St. Louis Fed's Bullard Discusses the Decline in the Natural Real Rate of Interest

May 08, 2017

AMELIA ISLAND, Fla. – Federal Reserve Bank of St. Louis President James Bullard discussed reasons for the downward trend in the natural real rate of interest during a presentation Monday at the Federal Reserve Bank of Atlanta’s 22nd Annual Financial Markets Conference.

He examined this downward trend in a regime-switching context. He also discussed implications of the low natural rate for the Fed’s policy rate (i.e., the federal funds rate target). “According to the analysis presented here, the natural rate of interest, and hence the appropriate policy rate, is low and unlikely to change very much over the forecast horizon,” Bullard said.

An Illustrative Calculation of r†

In his presentation, “An Illustrative Calculation of r†,” Bullard noted that r† is often referred to as “the natural real rate of interest.” Using U.S. data from 1984 to the present, he constructed an ex-post measure of the real rate of return on short-term government debt by subtracting the Dallas Fed trimmed-mean PCE inflation rate from the 1-year Treasury rate. “These raw data show a clear downward trend,” he said. “Macroeconomic theory does not like this downward trend—it wants a constant mean.”

He looked at three factors that can influence the natural rate: 1) the labor productivity growth rate, 2) the labor force growth rate, and 3) an investor desire for safe assets. He included the third factor because the declining trend appears to be on real returns to holding government paper, not on capital.

He noted that these types of factors generally have constant means but that there can be infrequent shifts in those means. Therefore, for each factor, he looked at two possible mean values, called “regimes.” He then delved into which of the three factors is the most important in accounting for the downward trend in r†.

The labor productivity growth rate

U.S. labor productivity appears to be in the low-growth regime, Bullard noted, citing a 2006 statistical model by James Kahn and Robert Rich that estimates the probability that the U.S. economy is in a low-productivity-growth regime.

In terms of values in the two regimes, he noted that the most recent estimates from the Kahn and Rich model are for a growth rate of 1.26 percent in the low state and a growth rate of 3 percent in the high state.

The labor force growth rate

Regarding the regimes for U.S. labor force growth, he noted that since the Great Recession, the growth rate has been 0.45 percent. This compares with a higher growth rate of 1.33 percent before the Great Recession.

“It looks like the U.S. is in a low-growth state, but a case could be made that some recent observations have been more consistent with the high-growth state,” he said.

The desirability of safe assets

In regard to the third factor, Bullard noted that the U.S. is currently in a regime with a high desire for safe assets as opposed to a regime with a more normal desire.

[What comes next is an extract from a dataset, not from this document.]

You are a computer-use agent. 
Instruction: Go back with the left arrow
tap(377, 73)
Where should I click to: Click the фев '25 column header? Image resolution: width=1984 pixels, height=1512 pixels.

He noted that the estimated values for this factor are -3.04 percent in the high-desire-for-safe-assets regime and 0.63 percent in the normal-desire-for-safe-assets regime. “The difference between the two regimes is largest for this factor; it is in some sense the ‘most important’ of the three,” he said.

The Implication for the Natural Real Rate of Interest

To summarize, he noted that labor productivity appears to be in the low-growth regime, which would set that factor at 1.26 percent. He said that the labor force also appears to be in the low-growth regime, which would set that factor at 0.45 percent; however, labor force could plausibly be interpreted as switching to the high-growth regime, which would set that factor at 1.33 percent. Finally, he said that there appears to be a high desire for safe assets, which would set that factor at -3.04 percent.

He then calculated the natural real rate of interest by adding the factors together. According to this analysis, r† is either -133 basis points or -45 basis points, depending on whether one views the labor force as being in the low-growth regime or high-growth regime, respectively.

Implications for the Policy Rate

Turning to monetary policy implications, Bullard noted that with the U.S. unemployment gap and inflation gap near zero, a Taylor-type rule simply recommends setting the policy rate equal to the value of r† plus 2 percent, which is the FOMC’s inflation target. Thus, he obtained an appropriate policy rate setting of either 67 basis points or 155 basis points (again, depending on whether the labor force is in the low-growth or high-growth regime).

He noted the actual current policy rate is about 88 basis points. “The policy rate is approximately at an appropriate setting today according to this analysis and with gap variables assumed to be zero,” he said.

Related Literature and Regime Changing

“There is a fairly large and growing literature trying to understand the downward trend in the natural rate of interest. The literature tends to be quite a bit more sophisticated than the analysis presented here,” Bullard said. “This analysis has provided some background on how one might begin to think about recent trends in the natural safe rate of interest in a regime-switching context.”